San Francisco Chronicle -- Sunday, May 13, 2007
It's a different world out there in rural America -- with a passel of struggles
Reviewed by Stephen Lyons
Chemistry and Other Stories, RON RASH. Picador, $13 (240p) ISBN 978-0-312-42508-1


At first glance, Ron Rash's double-wide world of snapping serpents, wounded women, expired expectations and Pentecostal penance appears firmly set in the "scraggly-assed pine trees" and red-dirt landscape of the South. Yet the culture represented in "Chemistry and Other Stories" resembles that of any number of rural American settings.

Idaho quickly comes to mind in "Last Rite," when a grieving mother, Sarah, says while wryly observing her son's flirtatious young widow, "But pretty didn't last long in these mountains." Sarah has earned that line. Her son Elijah has been murdered for a few bucks in a rugged area that defies political boundaries. She is obsessed with finding Elijah's makeshift grave and hires a surveyor to take her there so she can record in her family Bible the exact place in which her son perished.

" 'North Carolina, Watauga County,' the surveyor said as he took a handkerchief from his pocket and wiped his brow. 'Granite, yellow jackets, snakes, and briars, that's all that mountain is.' " How wrong he is.

In this blue state of Illinois, from where I write, there are plenty of backwoods folk who, like the Toomey clan in the wonderful "Speckled Trout," have been known to grow a little pot along the north 40. (And note, we have plenty of snakes, several of which are quite venomous.) The story, winner of a 2005 O. Henry Award, was later expanded into Rash's novel "The World Made Straight."

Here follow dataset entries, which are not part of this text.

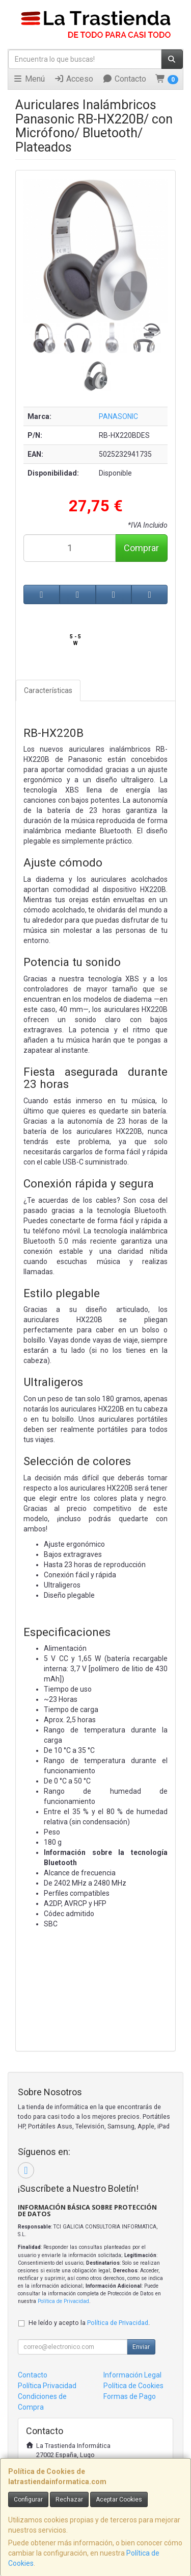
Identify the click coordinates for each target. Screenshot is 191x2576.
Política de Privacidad (63, 2301)
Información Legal (132, 2375)
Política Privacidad (47, 2386)
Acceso (73, 79)
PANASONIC (118, 416)
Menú (29, 79)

Sixteen-year-old Lanny is a cocky kid who finds a patch of weed while fishing for speckled trout. He grabs a few plants and sells them to Leonard -- a man with a reputation. Then he foolishly goes back for more. Leonard sees where Lanny's youthful bravado will eventually take him.

" 'After the world has its way with you a few years, it'll knock some of the strut out of you. If you live that long.'

" 'I ain't wanting your advice,' Lanny said. 'I just want some beer.' "

The much-abused Montana outback of Richard Ford's collection "Rock Springs" is not that unlike the Southern logging-camp run expertly depicted in Rash's "Pemberton's Bride," the longest story in the collection. The bride is Serena, one of the most ruthless characters ever put in print. When Serena arrives in town, fresh from Boston, she encounters her new husband's former mistress, who is pregnant with Pemberton's baby. The circumstance hardly fazes Serena as she addresses the mistress' knife-wielding father, whom she calls a lucky man.

" 'You'll find no better sire to breed her with.' Serena turned her gaze and words to the daughter on the bench. 'But that's the only one. From now on, what children Pemberton has will be with me.' "

"Not Waving But Drowning," a story that is location neutral, is a terse but powerful piece set in a hospital emergency waiting room. Even though the plot centers on a couple's possible miscarriage and maybe the end of their marriage, a reader will have a difficult time turning away from another couple in the room.

"Across the room a woman holds her front teeth in the palm of her hand. She stares at them as if they were a bad throw of the dice. The man who brought her through the emergency room door leans his cheek against her swollen face. 'You know I love you,' he whispers."

Rash's stories are expertly told with a poet's eye for language. A divorcee runs off with a carnival knife thrower; a father valiantly tries to rescue his son from drug addiction; three elders find an equally ancient sturgeon in a fishing hole; a teenager secretly follows his father up into the mountains to a church of snake handlers. And, yes, many of the characters live in trailers, without broadband.

Rash's portrayals of the South are nothing we haven't read repeatedly before. William Gay is the gold standard for current Southern fiction, and if it's snake handling you are after, find a copy of Dennis Covington's "Salvation on Sand Mountain." Still, a few hours with Rash will remind readers that this nation, despite its seeming prosperity and endless opportunity, still has places off the grid -- and not just in the South -- where it is simply enough to hang on for another day.

Stephen J. Lyons is an Illinois writer.